Contrairement aux autres équipes, le Brussels décide de ne pas changer son système d’un iota. Un 4-4-2 rodé avec deux médians centraux ( Alan Haydock et Richard Culek) censés s’occuper à la fois de la récupération et de l’animation offensive. Après avoir pris Charleroi à son propre piège en partant en contre et après avoir pris l’avantage, le Brussels avait subi un retour de manivelle avec les réalisations de Grégory Christ et François Sterchele. Mais contrairement à la saison passée, le Brussels avait réussi à revenir au score.  » Notre première orientation, c’est de jouer sur nos points forts « , analyse Albert Cartier.  » Pendant la semaine précédant le match, on essaie de peaufiner notre système et les trois quarts de notre préparation sont axés là-dessus. Mais ce n’est pas sous-estimer l’adversaire que d’essayer de développer notre jeu. On devra l’appliquer une saison alors que l’adversaire change chaque semaine. Il ne faut pas bouleverser nos habitudes « .

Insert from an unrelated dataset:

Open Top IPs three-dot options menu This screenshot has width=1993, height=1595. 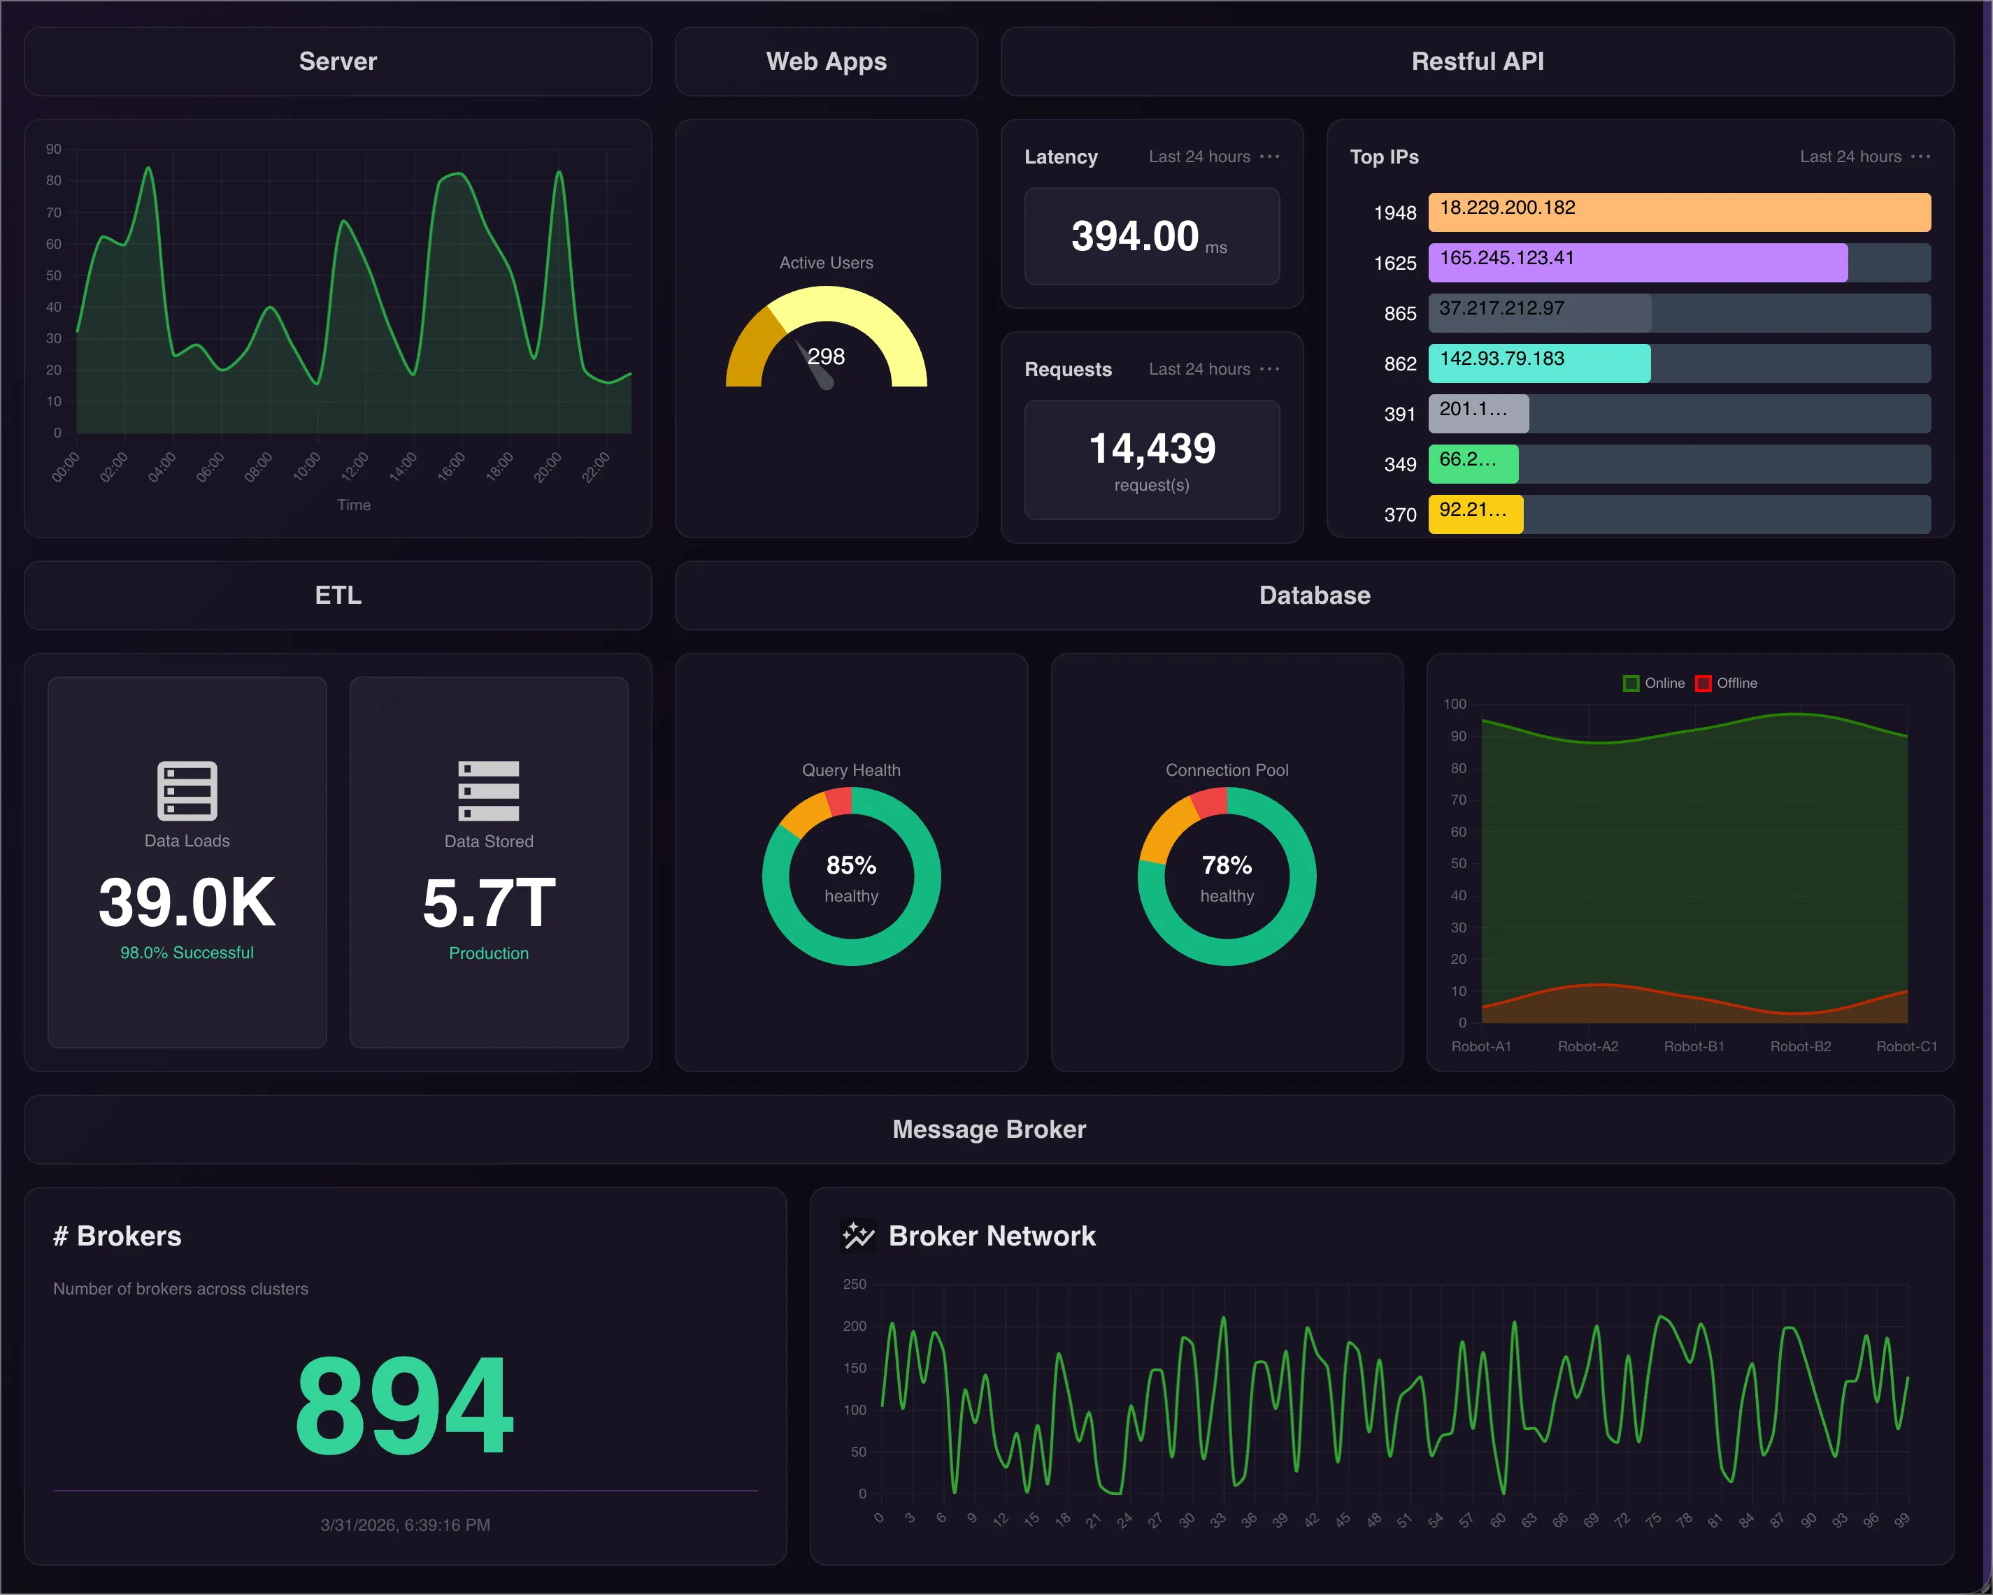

Pourtant, si Albert Cartier tente de sublimer ses hommes, il n’oublie pas de regarder l’adversaire.  » C’est Patrick Wachel qui recueille les informations et on aborde rapidement les points forts de l’équipe d’en face. Mais ce n’est pas une obsession. Mes joueurs doivent simplement savoir ce que j’attends d’eux « . Une approche à l’opposé de celle de Mathijssen.  » Pas vraiment. Il n’y a pas qu’un système pour gagner. Quand on regarde les dernières rencontres de Charleroi, on peut y retrouver une organisation de base et, à côté de cela, différentes options de jeu. Fondamentalement, Mathijssen ne modifie pas son organisation de base « .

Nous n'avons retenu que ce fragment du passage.